During this first step, you will estimate the minimum sample size required by the experiment with the **A/B test sample size calculator** and split your population into two groups using the **Population split** recipe.

#### 1. **A/B test sample size calculator**

A statistically relevant A/B test requires a minimum sample size. This web app computes it and saves the experiment parameters into a managed folder.

##### Access the sample size calculator

- Open the </> tab and select Webapps.
- Create a new visual web app

- Choose the AB test sample size calculator.

##### Setting up the A/B test sample size calculator web app

From the settings tab of the web app, please specify the following parameter :

`Parameters folder`

, a managed folder where to store the parameters and sample sizes. It’s possible to create the folder from the drop-down menu.

Once you set up the web app, click on “Save and view webapp”.

##### Computing the sample size

The minimum sample size depends on the input parameters of the web app, namely :

*Baseline success rate (%) :*success rate of the baseline variant . If this value is difficult to estimate, set it to 50%, or to your average success rate.*Minimal detectable effect (%):*the minimal variation of the baseline success rate that you need to detect a significant change. This use-case dependent value has a significant impact on the sample size. You may base it upon the minimum revenue expected from the new variant B compared to A. For instance, a variant B costs $X more than A but might increase A’s baseline purchase rate by D% . To make it profitable, you need to ensure that B leads to an increase in the purchase rate of at least X divided by the baseline revenue. This is your minimum detectable effect.*Daily number of people exposed**Percentage of the traffic affected*

From these values, a minimum sample size is computed and illustrated thanks to the chart of the distributions. Sample size computation relies on [1].

For instance, a user might want to optimise the open rate of her email campaigns. Therefore, she plans to compare two different sending times, 9 am and 2 pm, during an A/B test. The average open rate is 40%, so inside the A/B test sample size calculator, she sets a 40% baseline success rate. For her, an email campaign outperforms another if the open rate is 7% higher, so she defines a 7% minimum detectable effect. Finally, she sets a 90% statistical significance. Hence, she is confident that 90% of the time, if there is an actual difference between the two variants, the test will detect it. This leads to the following input parameters:

##### Saving the parameters

When you click on the button **Save parameters**, the parameters and the samples sizes are saved in the folder `Parameters`

.

When you open this folder, you may observe your parameters stored in json files :

#### 2. Population split

This recipe splits the users enrolled in the experiment into two groups, usually based on the sample sizes which were previously computed in the** AB test sample size calculator**.
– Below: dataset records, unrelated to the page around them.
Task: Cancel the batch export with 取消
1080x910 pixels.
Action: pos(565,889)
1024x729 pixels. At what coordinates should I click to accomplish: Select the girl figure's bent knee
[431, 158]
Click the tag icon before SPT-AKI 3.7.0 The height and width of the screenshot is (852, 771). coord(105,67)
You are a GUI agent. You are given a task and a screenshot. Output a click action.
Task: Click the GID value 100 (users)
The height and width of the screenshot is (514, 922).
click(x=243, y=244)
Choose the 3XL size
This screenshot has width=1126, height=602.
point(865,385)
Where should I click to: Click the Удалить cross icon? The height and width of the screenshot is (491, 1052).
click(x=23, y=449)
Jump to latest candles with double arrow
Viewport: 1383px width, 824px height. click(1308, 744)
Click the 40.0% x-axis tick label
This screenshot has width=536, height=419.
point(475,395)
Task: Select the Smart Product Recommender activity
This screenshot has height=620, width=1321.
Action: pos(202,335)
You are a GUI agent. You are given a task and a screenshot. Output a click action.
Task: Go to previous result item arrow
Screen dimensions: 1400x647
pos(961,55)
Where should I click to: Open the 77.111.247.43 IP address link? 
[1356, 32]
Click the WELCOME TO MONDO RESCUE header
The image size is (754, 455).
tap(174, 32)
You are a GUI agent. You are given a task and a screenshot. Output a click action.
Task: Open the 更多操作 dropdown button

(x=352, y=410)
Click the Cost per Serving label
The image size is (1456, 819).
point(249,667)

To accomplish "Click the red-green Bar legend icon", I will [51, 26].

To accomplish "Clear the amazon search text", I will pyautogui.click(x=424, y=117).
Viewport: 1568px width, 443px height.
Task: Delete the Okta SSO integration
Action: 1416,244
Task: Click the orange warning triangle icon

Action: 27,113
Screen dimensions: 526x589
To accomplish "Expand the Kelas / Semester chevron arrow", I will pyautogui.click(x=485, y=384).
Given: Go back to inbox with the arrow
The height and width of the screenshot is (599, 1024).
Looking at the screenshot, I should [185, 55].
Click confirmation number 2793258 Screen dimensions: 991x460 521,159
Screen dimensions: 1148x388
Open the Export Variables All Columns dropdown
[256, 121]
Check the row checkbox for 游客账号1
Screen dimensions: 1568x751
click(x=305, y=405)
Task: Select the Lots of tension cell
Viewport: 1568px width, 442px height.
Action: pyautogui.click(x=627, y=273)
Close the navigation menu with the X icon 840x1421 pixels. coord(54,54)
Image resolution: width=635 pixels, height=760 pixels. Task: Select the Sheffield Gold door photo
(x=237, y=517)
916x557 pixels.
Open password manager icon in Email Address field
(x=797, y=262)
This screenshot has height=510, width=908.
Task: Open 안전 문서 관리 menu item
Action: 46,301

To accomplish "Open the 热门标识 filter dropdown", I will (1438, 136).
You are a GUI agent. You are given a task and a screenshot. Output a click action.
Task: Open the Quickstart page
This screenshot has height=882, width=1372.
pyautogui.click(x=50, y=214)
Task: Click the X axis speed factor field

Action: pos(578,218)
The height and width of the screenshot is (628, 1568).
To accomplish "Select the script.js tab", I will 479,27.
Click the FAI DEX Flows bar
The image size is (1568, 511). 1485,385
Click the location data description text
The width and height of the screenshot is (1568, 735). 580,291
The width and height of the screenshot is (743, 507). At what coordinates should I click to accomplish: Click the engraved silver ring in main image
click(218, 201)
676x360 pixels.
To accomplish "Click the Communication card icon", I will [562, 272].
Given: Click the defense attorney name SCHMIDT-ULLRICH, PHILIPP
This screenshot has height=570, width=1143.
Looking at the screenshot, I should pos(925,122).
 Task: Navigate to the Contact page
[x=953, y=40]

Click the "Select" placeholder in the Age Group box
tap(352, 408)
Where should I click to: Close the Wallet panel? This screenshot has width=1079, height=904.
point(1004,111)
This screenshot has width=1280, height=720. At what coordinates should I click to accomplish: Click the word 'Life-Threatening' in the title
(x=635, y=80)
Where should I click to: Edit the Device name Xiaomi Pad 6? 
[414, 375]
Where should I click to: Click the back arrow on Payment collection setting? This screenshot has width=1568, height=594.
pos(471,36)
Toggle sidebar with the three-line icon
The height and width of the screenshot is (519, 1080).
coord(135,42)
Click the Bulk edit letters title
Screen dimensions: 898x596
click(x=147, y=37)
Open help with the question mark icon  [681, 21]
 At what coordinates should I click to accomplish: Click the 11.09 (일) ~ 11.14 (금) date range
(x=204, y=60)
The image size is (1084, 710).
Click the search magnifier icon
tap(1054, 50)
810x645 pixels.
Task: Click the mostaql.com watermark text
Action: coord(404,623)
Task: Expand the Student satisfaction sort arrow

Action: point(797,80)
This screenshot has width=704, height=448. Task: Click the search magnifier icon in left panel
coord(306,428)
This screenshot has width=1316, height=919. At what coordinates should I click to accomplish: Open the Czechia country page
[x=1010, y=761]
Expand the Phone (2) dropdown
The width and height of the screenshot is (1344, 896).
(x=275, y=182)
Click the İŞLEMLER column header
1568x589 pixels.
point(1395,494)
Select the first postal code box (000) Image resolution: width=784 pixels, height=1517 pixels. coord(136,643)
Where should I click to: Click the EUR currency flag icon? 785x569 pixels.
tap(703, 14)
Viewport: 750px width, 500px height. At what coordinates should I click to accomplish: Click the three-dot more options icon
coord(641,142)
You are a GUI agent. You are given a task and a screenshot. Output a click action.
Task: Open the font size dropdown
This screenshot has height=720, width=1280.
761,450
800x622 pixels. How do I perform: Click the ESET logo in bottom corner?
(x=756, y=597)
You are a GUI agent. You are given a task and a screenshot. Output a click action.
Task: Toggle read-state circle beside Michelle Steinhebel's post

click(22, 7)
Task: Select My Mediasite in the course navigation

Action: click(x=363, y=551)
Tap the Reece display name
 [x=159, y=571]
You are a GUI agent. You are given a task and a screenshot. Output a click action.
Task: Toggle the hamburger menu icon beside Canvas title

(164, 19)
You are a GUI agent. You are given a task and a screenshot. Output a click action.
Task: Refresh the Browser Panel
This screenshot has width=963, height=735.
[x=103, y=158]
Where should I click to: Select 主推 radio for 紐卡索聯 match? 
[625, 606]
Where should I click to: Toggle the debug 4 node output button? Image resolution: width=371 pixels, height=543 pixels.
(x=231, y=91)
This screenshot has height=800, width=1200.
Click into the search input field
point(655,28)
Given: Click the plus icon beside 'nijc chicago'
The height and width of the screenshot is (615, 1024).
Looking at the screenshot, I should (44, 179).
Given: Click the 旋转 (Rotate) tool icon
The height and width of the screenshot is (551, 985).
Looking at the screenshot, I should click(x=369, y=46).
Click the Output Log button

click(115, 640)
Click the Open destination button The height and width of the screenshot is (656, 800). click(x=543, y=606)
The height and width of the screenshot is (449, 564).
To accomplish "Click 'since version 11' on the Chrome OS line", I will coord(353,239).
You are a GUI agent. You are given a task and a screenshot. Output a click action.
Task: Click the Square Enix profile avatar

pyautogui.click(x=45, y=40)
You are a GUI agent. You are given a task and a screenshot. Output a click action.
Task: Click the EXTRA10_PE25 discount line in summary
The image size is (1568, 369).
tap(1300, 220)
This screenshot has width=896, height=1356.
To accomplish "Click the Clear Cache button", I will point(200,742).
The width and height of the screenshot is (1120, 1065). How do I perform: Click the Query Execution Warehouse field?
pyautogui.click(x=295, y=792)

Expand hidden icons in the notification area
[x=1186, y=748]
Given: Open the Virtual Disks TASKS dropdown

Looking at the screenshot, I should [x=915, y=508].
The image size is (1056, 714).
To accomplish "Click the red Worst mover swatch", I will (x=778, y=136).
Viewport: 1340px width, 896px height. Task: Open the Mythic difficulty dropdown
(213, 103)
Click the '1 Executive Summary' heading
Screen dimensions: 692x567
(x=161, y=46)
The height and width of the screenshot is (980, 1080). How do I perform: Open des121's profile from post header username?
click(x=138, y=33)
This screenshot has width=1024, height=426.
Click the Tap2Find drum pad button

##### Access the population split recipe

To create your first recipe, navigate to the Flow, click on the **+ RECIPE** button and access the **AB test calculator** menu.

If your input dataset or/and your input folder are selected, you can directly find the plugin on the right panel.

Then, select the** population split** recipe.

##### Input dataset

`Population dataset`

: Dataset with the reference of the users involved in the experiment(ids, emails…) stored in one of the columns. If your experiments run on Hubspot, check out the Hubspot plugin to retrieve your contact list in a dataset format.

`Parameters folder`

(optional): Folder containing the parameters computed in the**AB test sample size calculator**, mentioned previously. This is optional, you can also define the sizes manually within the settings of the recipe.

##### Output dataset

`Experiment dataset`

: Input dataset with an extra column containing the group indicators used for the AB test (A or B)

##### Settings

Review the recipe parameters:

*User reference*: Column containing user reference (user Id , email…). Each user should have a unique reference.*Sample size definition*: do you want to retrieve the sample sizes from the web app or edit them manually?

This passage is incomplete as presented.